Closed jkarlin closed 7 years ago
We did discuss the use case of limiting number of consumed bytes — e.g. at most X KB of Javascript — regardless of where they come from (cache or network), which is why we went with "content size".. I'm OK with excluding that use case if we think it's orthogonal and better tackled elsewhere, but want to make sure that we're all on the same page. If memory serves, I think Ojan was interested in this angle.
If we do scope it down.. "Network Policy" is very broad, which may be a good thing, if we want to expand what it controls in the future? Alternatively, perhaps "download policy" is closer to what we're tackling here?
@ojanvafai and I discussed this yesterday, he was on board.
I could imagine having a max upload and max download in the end, but starting with max download. What other network policies can we imagine that might fit in here in the future? All resources must use QUIC? Only allow the given certificate?
FWIW, QUIC is not policy material.. I doubt you want pages to fail if UDP can't go through. Certificates are already handled by pinning, and not something we should venture into here?
Upload is more interesting and I can see some rationale for that. Although, arguably the user is in control there.. unless the site is doing some malicious, so perhaps that's redundant? I'm a bit worried by "Network" being too broad.
Network Usage Policy? Network Size Policy?
It might be useful to have the broader name. It's unclear to me. We should get feedback from @ojanvafai and others.
It's unclear to me too.

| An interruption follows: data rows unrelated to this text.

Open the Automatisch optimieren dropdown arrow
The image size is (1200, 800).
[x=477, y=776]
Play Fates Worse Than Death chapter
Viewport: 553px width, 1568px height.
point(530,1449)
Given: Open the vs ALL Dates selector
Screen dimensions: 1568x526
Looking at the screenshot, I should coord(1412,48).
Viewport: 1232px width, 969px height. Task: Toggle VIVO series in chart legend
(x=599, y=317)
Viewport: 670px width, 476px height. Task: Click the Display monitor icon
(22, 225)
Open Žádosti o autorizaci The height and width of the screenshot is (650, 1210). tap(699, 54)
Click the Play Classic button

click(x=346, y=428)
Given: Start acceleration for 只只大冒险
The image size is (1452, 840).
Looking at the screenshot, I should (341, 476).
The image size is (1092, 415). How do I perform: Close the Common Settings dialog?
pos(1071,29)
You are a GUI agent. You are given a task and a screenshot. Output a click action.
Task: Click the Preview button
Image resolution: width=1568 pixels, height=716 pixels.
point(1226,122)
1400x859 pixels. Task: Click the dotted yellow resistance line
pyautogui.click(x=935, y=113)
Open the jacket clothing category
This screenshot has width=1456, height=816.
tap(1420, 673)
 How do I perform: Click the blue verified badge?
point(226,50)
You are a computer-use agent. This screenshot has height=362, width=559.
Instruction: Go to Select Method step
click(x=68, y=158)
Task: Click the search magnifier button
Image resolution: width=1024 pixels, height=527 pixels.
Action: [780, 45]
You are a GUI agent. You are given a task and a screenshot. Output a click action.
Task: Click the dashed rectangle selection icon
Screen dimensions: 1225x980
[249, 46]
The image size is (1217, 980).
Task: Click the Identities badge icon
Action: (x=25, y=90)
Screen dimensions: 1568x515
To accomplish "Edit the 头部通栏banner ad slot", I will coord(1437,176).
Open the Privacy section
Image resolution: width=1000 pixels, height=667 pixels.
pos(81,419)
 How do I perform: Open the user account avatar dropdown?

I don't feel strongly.
Another alternative would be DataSizePolicy to match the Save-Data header.
NetworkDataSizePolicy? /me ducks :)
Transfer Size Policy? We expose transferSize
as part of Resource Timing API, which maps directly what we're discussing here.. I think: https://www.w3.org/TR/resource-timing-2/#dom-performanceresourcetiming-transfersize
Seems fine to me.
TSP works for me as well.
Content Size Policy conflates responses from the network and responses from cache/cachestorage/indexeddb/etc. These are really separate resources (network and storage) and can be treated individually with their own policies. Sites are likely are more interested in network policy (as network bytes cost users money and bandwidth is often severely constrained) than storage policy (in fact, we want to encourage cache usage), so I propose that we rename this repo to network policy and consider a storage policy down the road.
What do you think? If it doesn't make sense to rename this repo and we want to leave the original content size policy here, I can start a new repo.